O Supremo Tribunal de Justiça rejeitou um recurso apresentado pelo antigo primeiro-ministro José Sócrates no âmbito da Operação Marquês, considerando-o fora de prazo e sem enquadramento legal para ser admitido. A decisão foi tomada esta quarta-feira, 11 de fevereiro.
De acordo com o acórdão, o prazo para recorrer era de 30 dias e começou a contar a 7 de maio de 2024. O recurso deu entrada apenas a 3 de julho de 2025, quando já tinham passado “cerca de um ano e dois meses” desde a notificação ao recorrente. O coletivo, presidido por Carlos Lobo, afastou a tese de que a existência de um processo no Tribunal Constitucional pudesse “suspender” a contagem do prazo para um recurso ordinário.
Além da extemporaneidade, o Supremo apontou “inadmissibilidade legal”. No essencial, entendeu que as nulidades invocadas deveriam ter sido suscitadas no momento próprio, isto é, em simultâneo com o recurso da decisão em causa ou, em alternativa, junto do tribunal que a proferiu.
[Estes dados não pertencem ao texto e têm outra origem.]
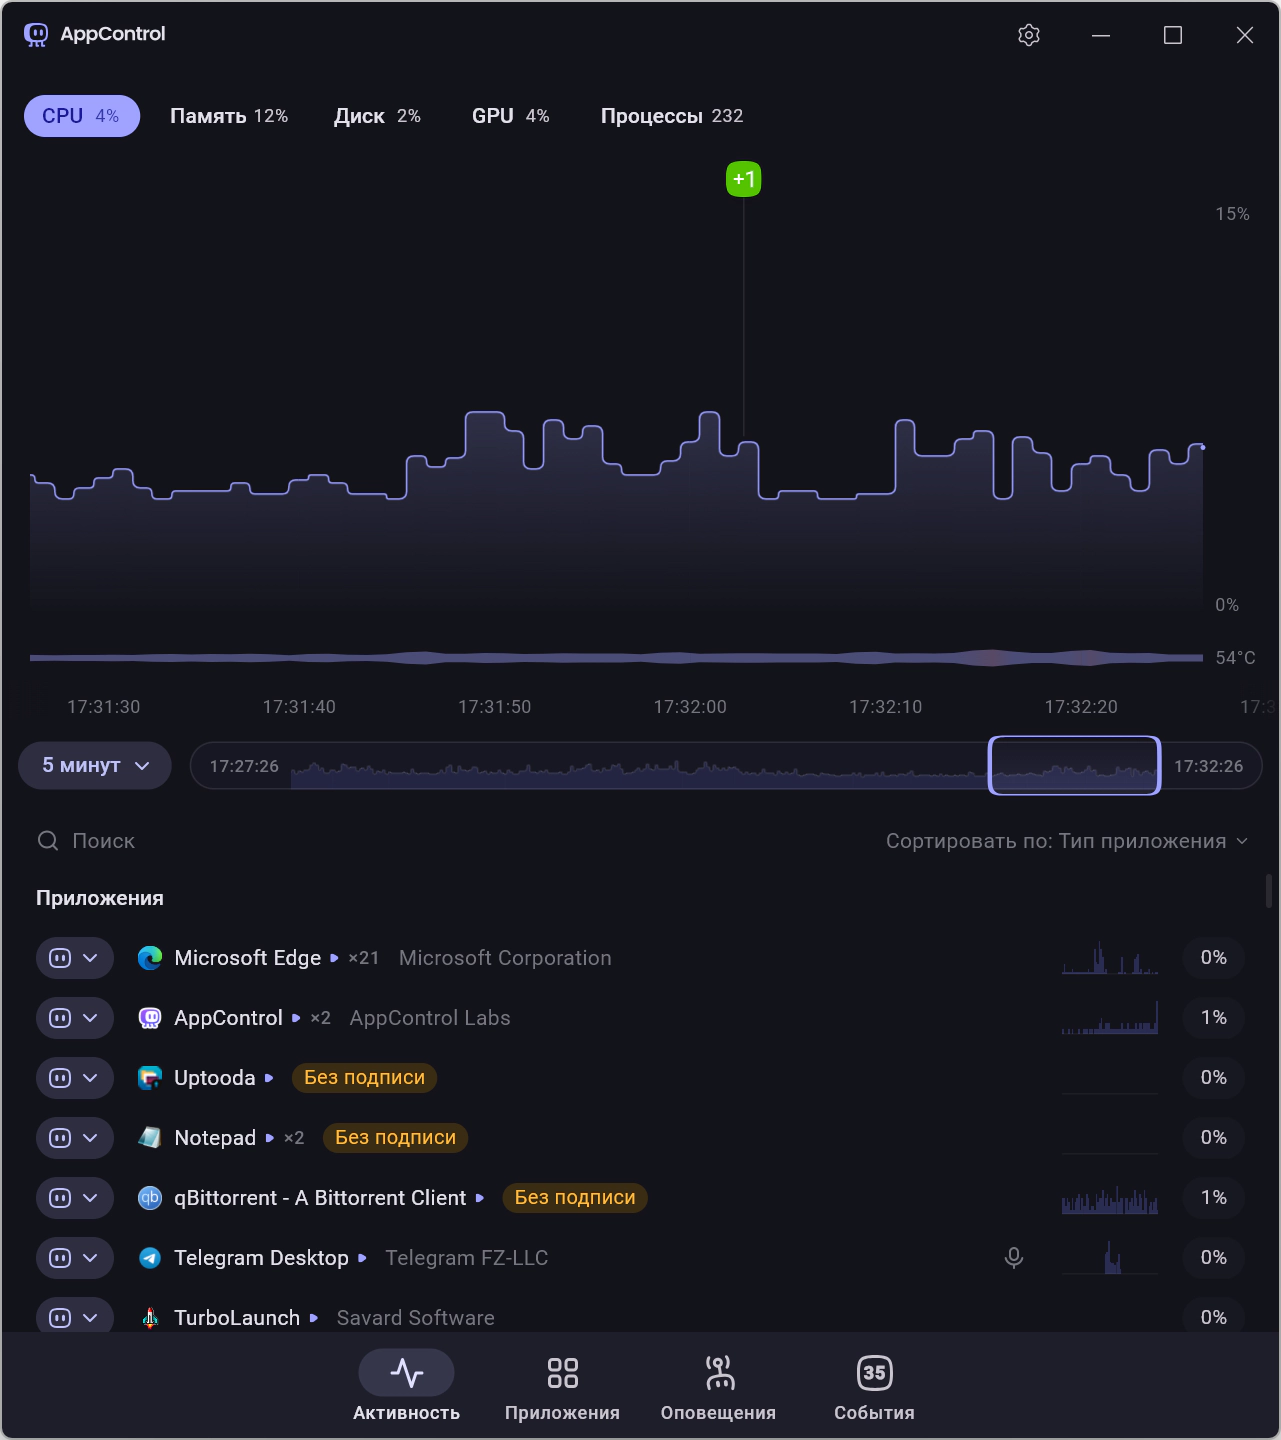Switch to the Память tab

[228, 116]
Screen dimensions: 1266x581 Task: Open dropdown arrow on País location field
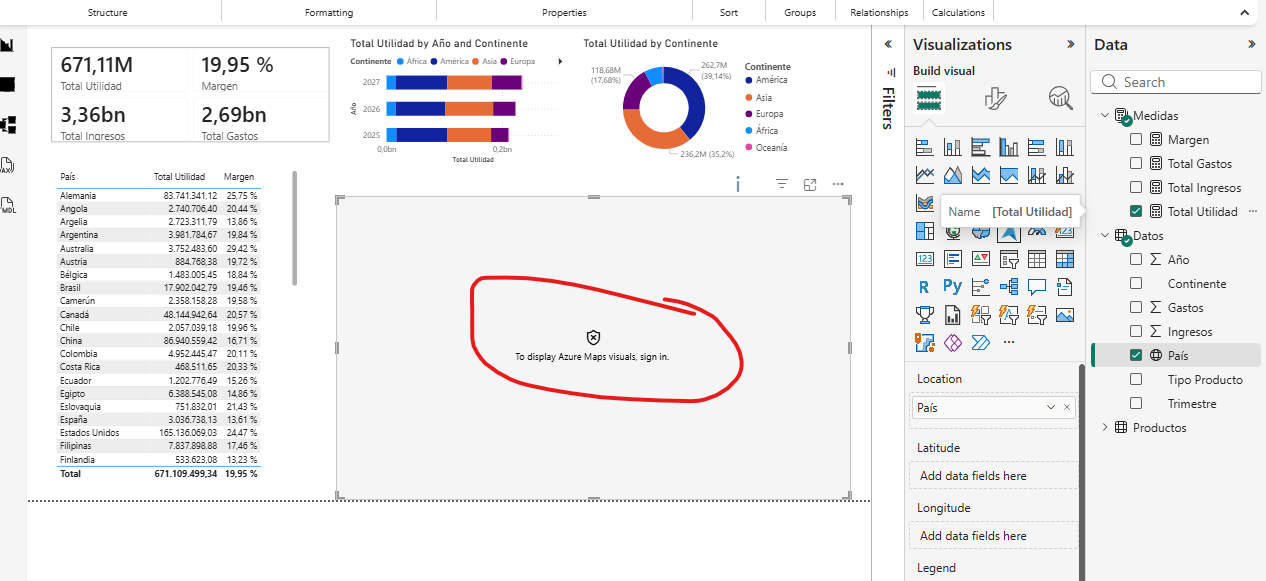[x=1050, y=408]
E sublinhou que a decisão sobre nulidades, por não incidir sobre o objeto do processo, não é, por regra, recorrível.
O acórdão recupera ainda a expressão “carrossel” de recursos para caracterizar o que considera ser uma utilização indevida dos meios processuais. O Supremo refere que já tinha existido recurso “sobre a mesma decisão” e critica a ideia de “partir” a decisão em várias parcelas, apresentando sucessivos pedidos de reapreciação.
No centro do litígio está uma decisão do Tribunal da Relação de Lisboa, de 2024, que recuperou parte da acusação do Ministério Público que o juiz de instrução Ivo Rosa tinha deixado cair na fase de instrução. Entre outros pontos, a Relação alterou a qualificação de crimes de corrupção, que passaram de corrupção para ato lícito para corrupção para ato ilícito.
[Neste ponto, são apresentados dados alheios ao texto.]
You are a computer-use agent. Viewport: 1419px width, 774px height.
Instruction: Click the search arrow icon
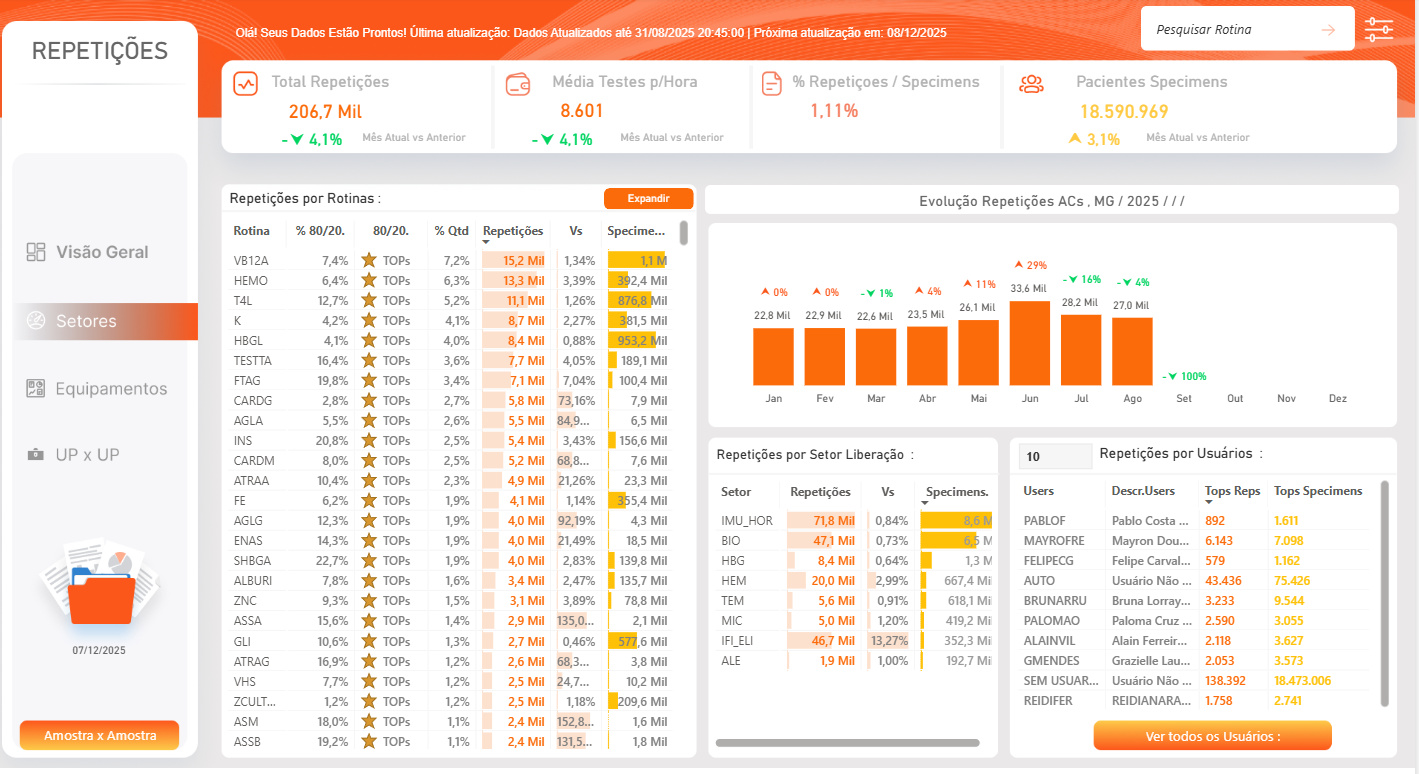[x=1328, y=30]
Segundo a notícia divulgada pela Lusa, essa alteração tem impacto direto na moldura penal e nos prazos de prescrição: é referido um limite de pena de oito anos e um prazo de prescrição de 10 anos para esses crimes. É também neste contexto que Sócrates se tem referido ao chamado “lapso de escrita”, expressão que usa para contestar a alteração e que classifica como um “estratagema”.
A mesma informação dá conta de que Sócrates apresentou uma queixa no Tribunal Europeu dos Direitos Humanos sobre este tema, decisão tornada pública dias antes do início do julgamento, em julho de 2025.
Atualmente, Sócrates está pronunciado por 22 crimes, incluindo três de corrupção, num processo com 21 arguidos e um total de 117 crimes económico-financeiros imputados, em geral, a vários intervenientes. Os factos em causa terão ocorrido entre 2005 e 2014. O julgamento decorre desde 3 de julho de 2025 no Tribunal Central Criminal de Lisboa, e os arguidos têm, em geral, negado a prática dos crimes.
Para já, com esta decisão, o Supremo fecha a porta a este recurso concreto, insistindo em dois pontos: chegou tarde e não era um meio processual admissível para discutir as nulidades indicadas pela defesa.